新自由主義(=市場原理主義)は、別名新保守主義とも呼ばれ、1980年代以降の主流派経済思想として市場原理にこだわり、「小さな政府」(福祉や教育にも市場原理の導入を図る)を徹底させることをめざした。この新自由主義の主唱者はシカゴ大学を拠点とするシカゴ学派で、そのリーダー、M・フリードマン(1912〜2006年、1976年ノーベル経済学賞受賞、著書に『選択の自由―自立社会への挑戦』など)が著名である。 この新自由主義登場の背景には経済の急速なグローバル化(地球規模化)という事情がある。多国籍企業など大企業が地球規模での生き残り競争に打ち勝つためのイデオロギーであり、支援策を意味している。
その具体例はサッチャリズム(イギリスのサッチャー首相は1979年就任と同時に鉄道、電話、ガス、水道など国有企業の民営化、法人税減税、金融や労働法制の自由化などを実施)、レーガノミックス(1981年発足した米国・レーガン政権の軍事力増強、規制の緩和・廃止、民営化推進など)、さらに中曽根ミックス(1982年発足した日本の中曽根政権にみる軍備拡張、日米同盟路線の強化、規制の緩和・廃止、民営化推進=電電公社、国鉄の民営化など)から始まった。 特に2000年以降、米国のブッシュ政権さらに日本の小泉・安倍政権による新自由主義路線は市場原理主義と軍事力強化とが重なり合っていた点を見逃してはならない。 ブッシュ政権は、「テロとの戦い」「大量破壊兵器の保有」などを名目にアフガニスタン、イラクへの攻撃・占領支配を続けて、これまで巨額の戦費(約1兆ドル=約76兆円)を浪費し、米国内の貧富の格差を一層拡大させただけではない。米兵の犠牲者だけですでに4000名を超え、開戦の名目にした「9・11テロ」による犠牲者約3000名をはるかに上回っている。イラクの民間人死者は11万人超にのぼる。 オバマ米大統領は2011年10月21日、イラク駐留米軍を年内にすべて撤退させることを表明、これで9年近く続いた無謀なイラク戦争(2003年3月開戦)はようやく終結する。しかし米国の新自由主義路線に大きな変化はみられない。

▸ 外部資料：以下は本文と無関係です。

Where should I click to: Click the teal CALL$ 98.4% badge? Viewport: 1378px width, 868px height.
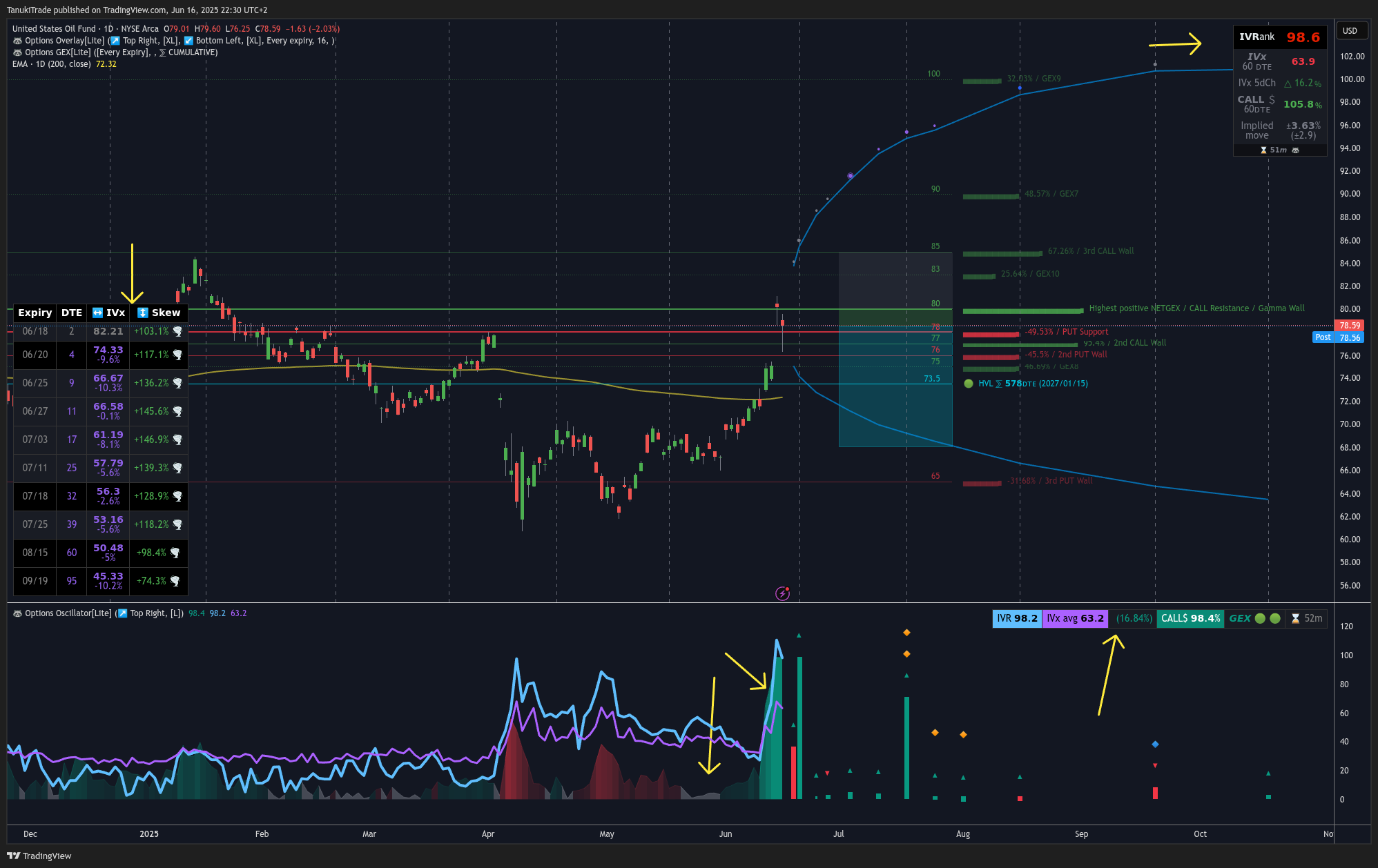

▽「99%の反乱」が狙う1%の正体(2)― その日本版は野田政権
日本の場合、「構造改革」という名の新自由主義路線の土台になっているのが日米安保体制=日米同盟(軍事同盟と経済同盟)である。特に指摘すべきことは、新自由主義路線には一つは日米軍事同盟の強化(沖縄の米軍基地強化など)、もう一つはグローバル化の名の下に利益、効率追求第一主義に立って強行されてきた弱肉強食、不公正、不平等、多様な格差拡大、貧困層増大 ― という二つの側面が表裏一体の関係で構造化している点である。
民主党政権の誕生によって新自由主義路線が変化するのではないかという期待も一時広がったが、野田政権の登場とともにその期待は消え失せた。新自由主義路線の完全な復活といえる。野田政権は日米軍事同盟の強化を是認・推進しようとしているだけではない。
例えばTPP(Trans-Pacific Partnership=環太平洋経済連携協定。現在参加しているのは米国など9カ国)である。これは従来の貿易自由化と違って、関税ゼロによる完全自由化、徹底した規制緩和をめざすものである。対象となる分野は農林魚業、食糧、食品に限らない。医療の自由化による保険のきかない診療の増加、さらに労働ルールの規制緩和によって低賃金、非正規労働の増加も避けがたい。 野田首相は米国主導のこの協定参加に積極的であり、日本の「99%の反乱」の火に油を注ぐ所業に等しいといえるのではないか。
例えば原発推進である。菅前首相は退陣直前に「脱原発」を唱えた。これに対し野田首相は「原発推進」の立場である。もちろん「原発増設」は禁句らしいが、「脱原発」は拒否している。原発を推進してきた政・官・財・学・メディアなどからなる「原発推進複合体」の解体が急務となっているにもかかわらず、野田首相を含む「複合体」の面々はいまなお抵抗を続けている。新自由主義者たちの懲(こ)りない残党というほかない。
*本稿は「安原和雄の仏教経済塾」からの転載です。